══ Passage to read ══

The flying island of Laputa has been the
object of several feminist discussions particularly to show that women are
repeatedly described separately from men. The women are described by geometric
shape and mathematical figures. Furthermore, the women are not allowed to
explore or travel off the island without specific doctrine from the King. In
Laputa, a wife is someone who would rather prostitute herself than stay with
her neglectful husband. According to Susan Bruce, Gulliver’s Voyage to Laputa
enacts men’s ultimate inability to control women’s bodies and desires.
In
Houyhnhnms women were also supposed to be gross, lusty, sexual, benevolent and
disgusting as the description of the Yahoo female shows: “The females had long lank hair on their heads and only a sort of down
on the rest of their bodies. Their dugs hung between their fore feet and often
reached almost to the ground as they walked.” A young female Yahoo gets
“inflamed with desire” at the sight of Gulliver. Never does Swift suggest they
are more than what he presents them to be, nor does he suggest that they think,
feel, love or are morally responsible. The Yahoo female who, driven by sexual
craving, throws herself on Gulliver is a strikingly horrific image.

═══

■ **Exercise requirements**
Continue the passage on the portrayal of women in Gulliver's Travels, starting after its final sentence.

══ Stored records ══

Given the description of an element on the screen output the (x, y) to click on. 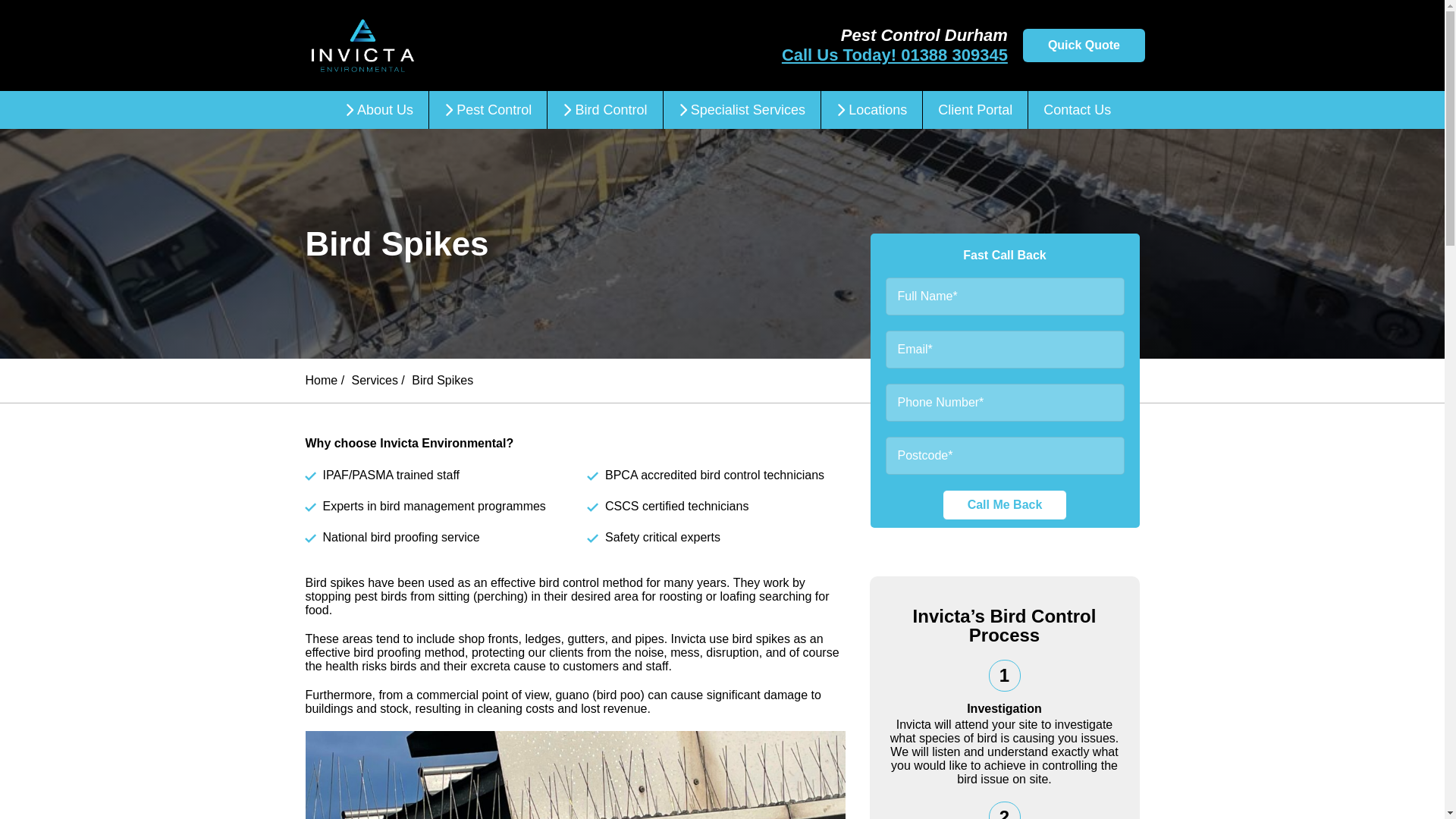
Locations (871, 109)
Bird Control (604, 109)
About Us (379, 109)
Quick Quote (1083, 45)
Call Us Today! 01388 309345 (894, 55)
Pest Control (488, 109)
Specialist Services (742, 109)
Given the description of an element on the screen output the (x, y) to click on. 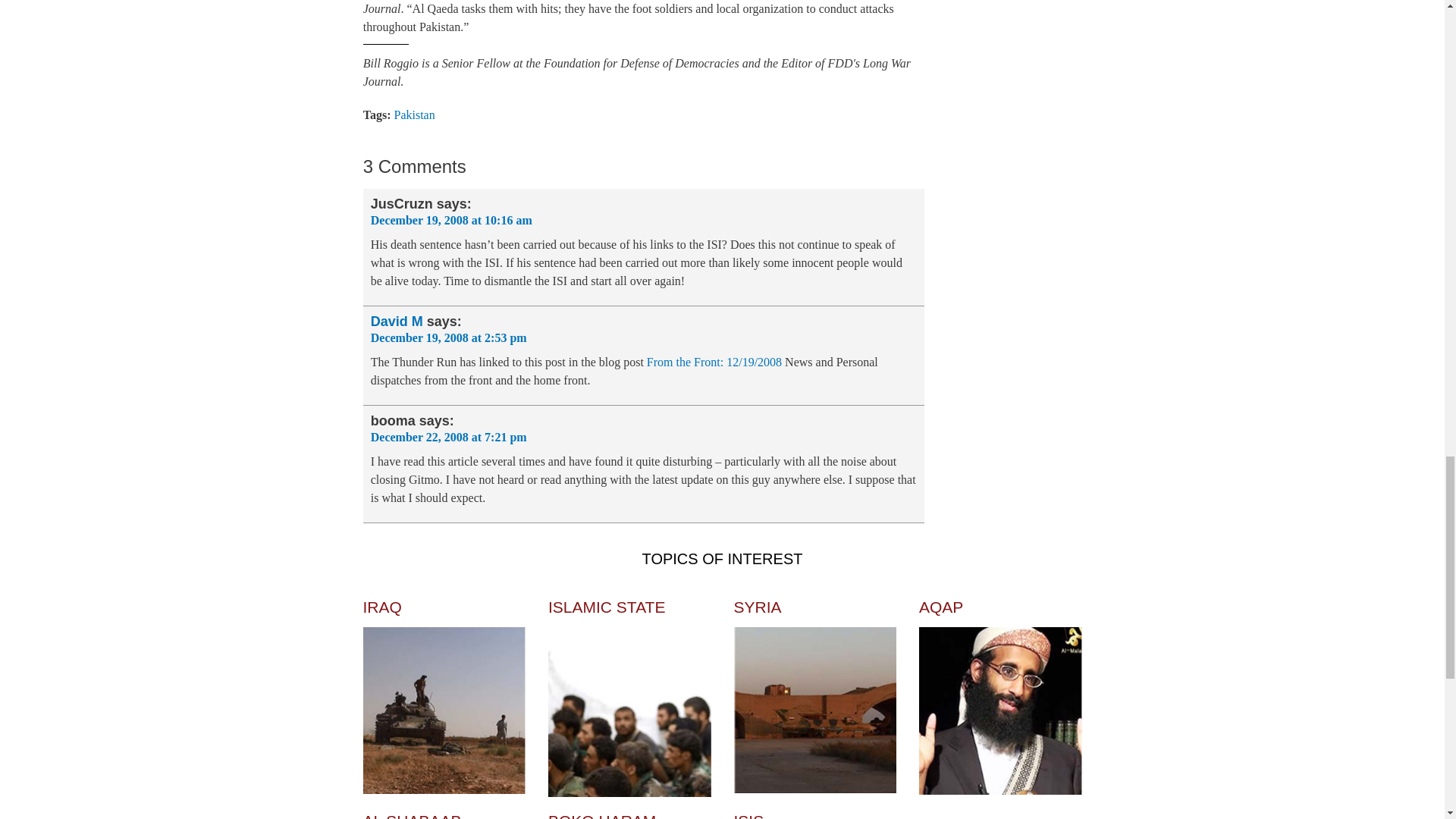
December 19, 2008 at 2:53 pm (449, 337)
December 19, 2008 at 10:16 am (451, 219)
Pakistan (414, 114)
December 22, 2008 at 7:21 pm (449, 436)
David M (397, 321)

═══

■ **Answer below**
While
the Houyhnhnm females are sexually modest and controlled, the Yahoo females are
sexually aggressive: “A female Yahoo
would often stand behind a bank or a bush, to gaze on the young males . . . and
then appear, and hide, using many
antic gestures and grimaces . . . and when any of the males advanced she
would slowly retire, looking often back.” However, Gulliver encounters
several women in his travels but we never hear their opinions. We never find
out how women think or what they feel about their own society. We also never
find out what they think about Gulliver’s society. The reason for this is that
women did not have figurative voices. The conversations that he had with the
queen, the lady and the women in Laputa are not brought up because it doesn’t
matter. Women’s voices were not important. So we could say Gulliver as a
misogynist.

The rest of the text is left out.